Using `ignore_index` only at test time

jennhu · May 9, 2020, 3:10pm

I am training a language model. I want to ignore a certain class index (-1) in computing loss only at test time, but consider all class indices in the loss function during training.

So at test time, I map all instances of the to-be-ignored vocab items to that index (-1), and then pass ignore_index=-1 to torch.nn.CrossEntropyLoss. But that gives me this error:

/opt/conda/conda-bld/pytorch_1565287148058/work/aten/src/THCUNN/ClassNLLCriterion.cu:105: void cunn_ClassNLLCriterion_updateOutput_kernel(Dtype *, 
Dtype *, Dtype *, long *, Dtype *, int, int, int, int, long) [with Dtype = float, Acctype = float]: block: [0,0,0], thread: [4,0,0] Assertion `t >=
 0 && t < n_classes` failed.

Is this because I am training and testing my model with a different number of classes? How can I fix this? Thank you for your help!

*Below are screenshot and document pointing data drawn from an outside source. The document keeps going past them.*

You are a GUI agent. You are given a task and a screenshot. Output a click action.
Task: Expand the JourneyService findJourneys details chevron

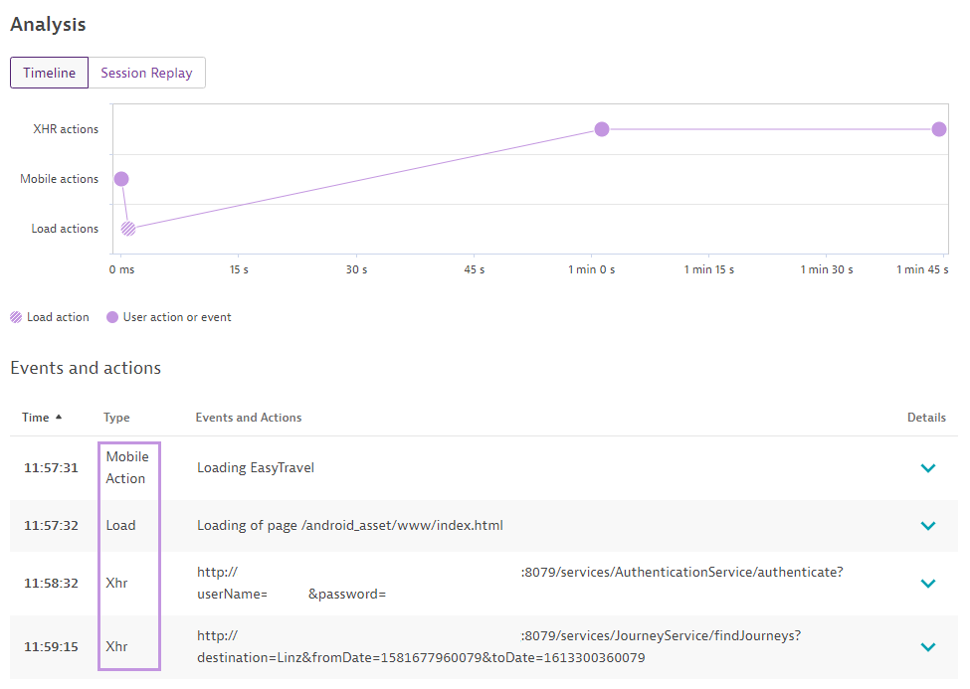click(x=927, y=647)
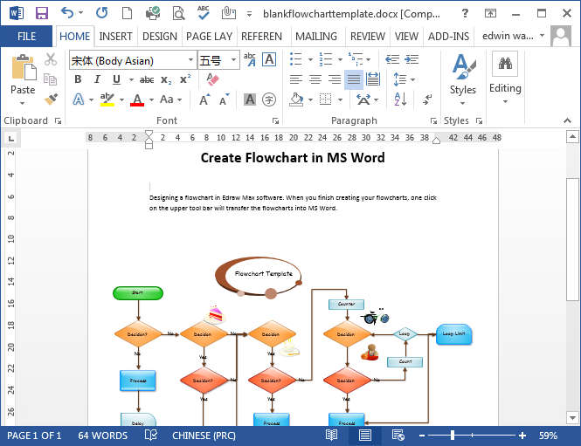
Task: Open the INSERT ribbon tab
Action: coord(115,36)
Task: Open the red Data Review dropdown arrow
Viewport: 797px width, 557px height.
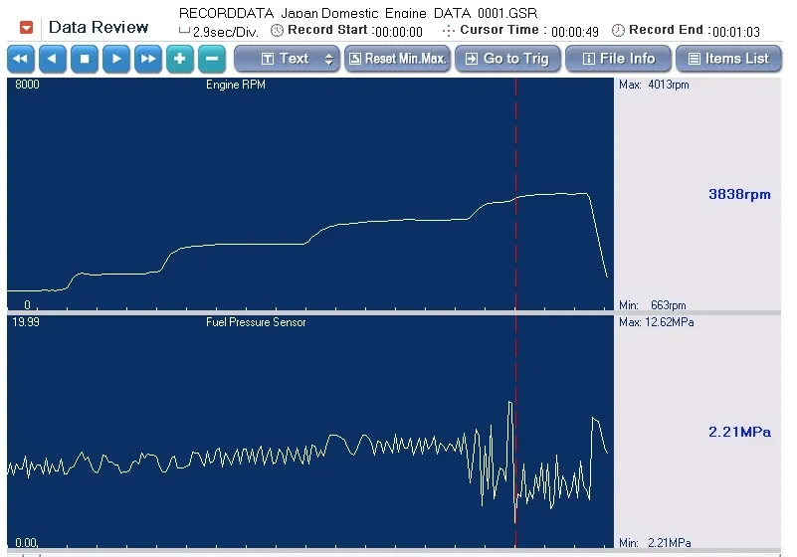Action: pyautogui.click(x=26, y=28)
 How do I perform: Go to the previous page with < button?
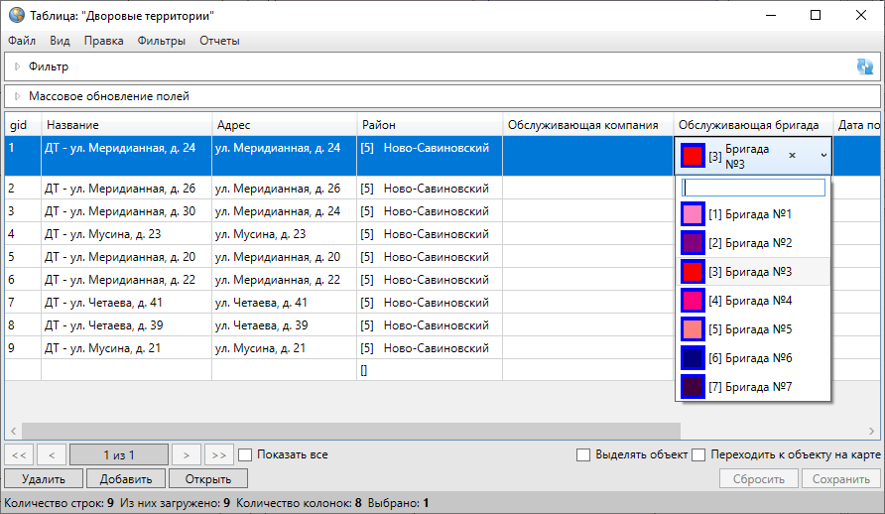(51, 454)
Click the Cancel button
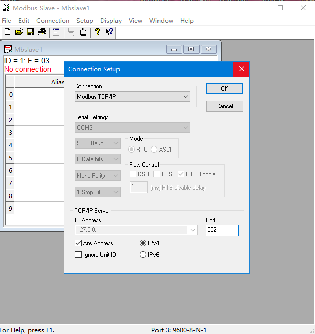Viewport: 315px width, 334px height. pyautogui.click(x=224, y=106)
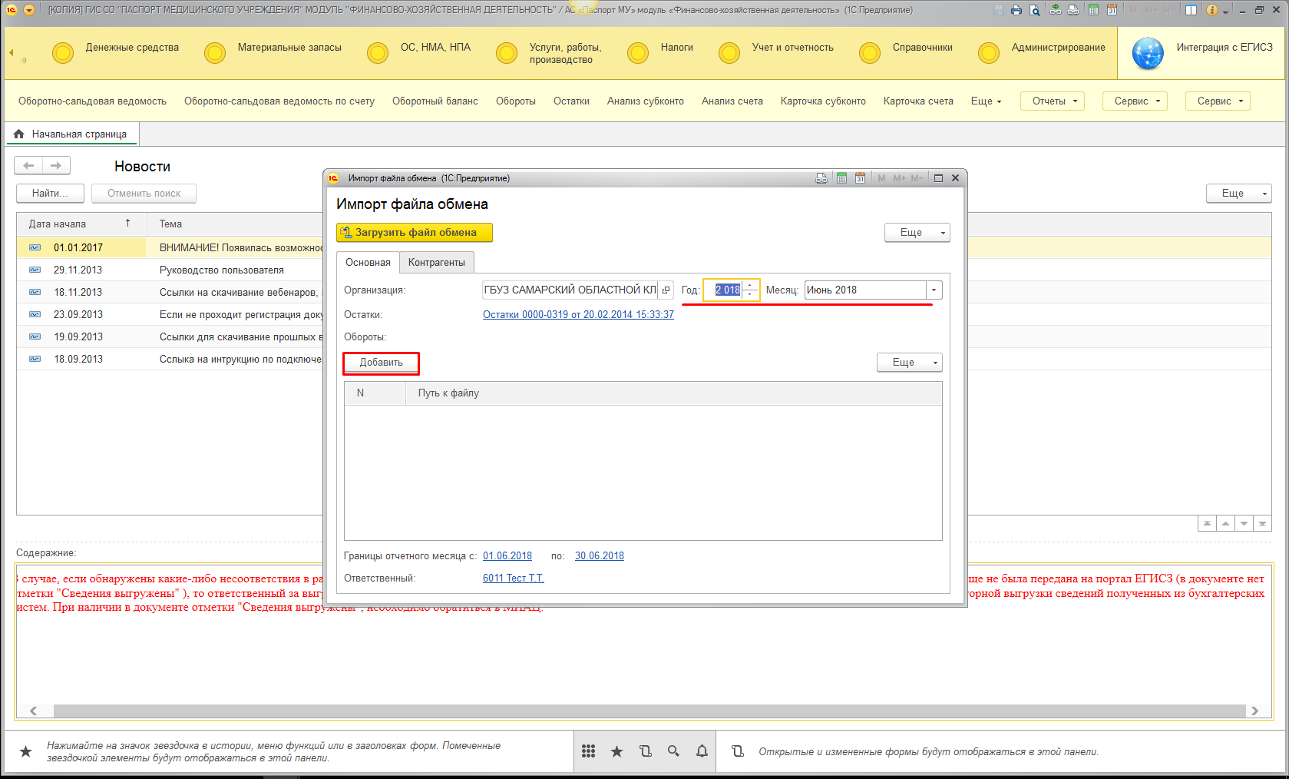Click the information icon in main title bar
Image resolution: width=1289 pixels, height=779 pixels.
pos(1212,10)
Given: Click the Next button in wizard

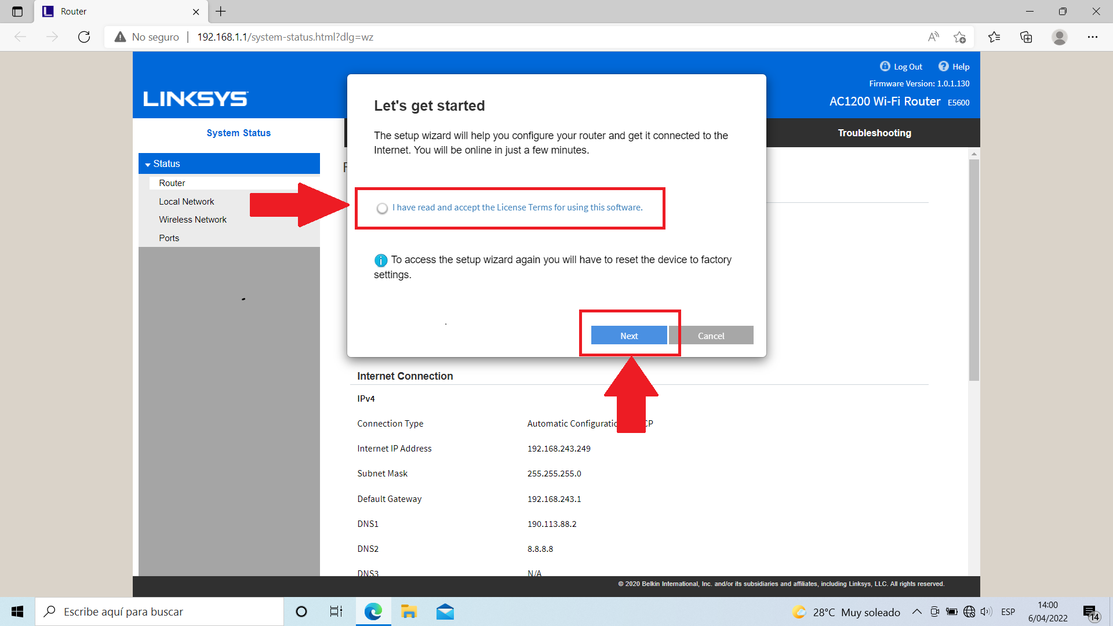Looking at the screenshot, I should (x=629, y=336).
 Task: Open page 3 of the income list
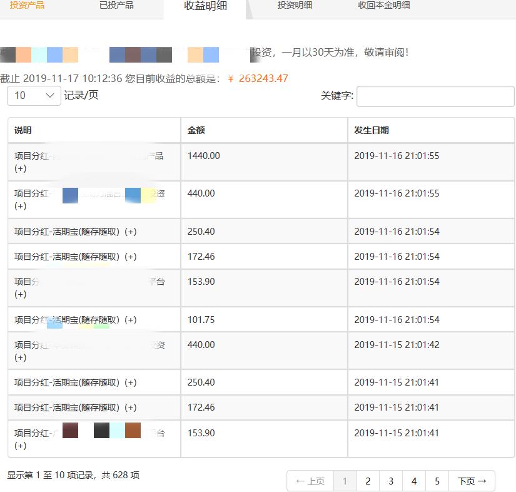click(x=391, y=481)
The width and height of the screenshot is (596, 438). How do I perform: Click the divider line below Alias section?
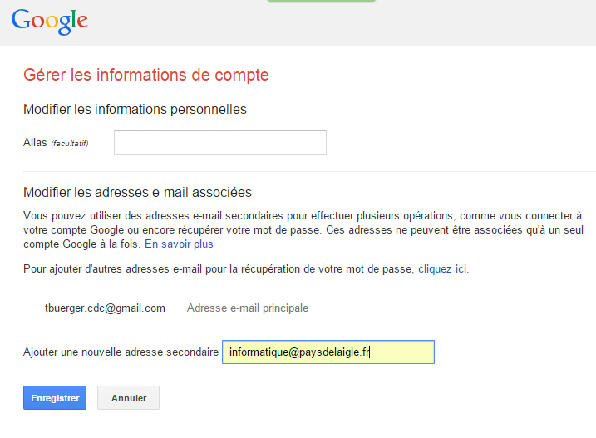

ptrblck · May 10, 2020, 6:53am

Are you sure you are using the right criterion?
This dummy code snippet seems to work:

criterion = nn.CrossEntropyLoss(ignore_index=-1)
output = torch.randn(10, 10, requires_grad=True)
target = torch.randint(0, 10, (10,))
target[0] = -1
loss = criterion(output, target)
loss.backward()
print(output.grad)

The gradients at output.grad[0] are all zeros as expected.

If that doesn’t work, could you please post a code snippet so that we could have a look?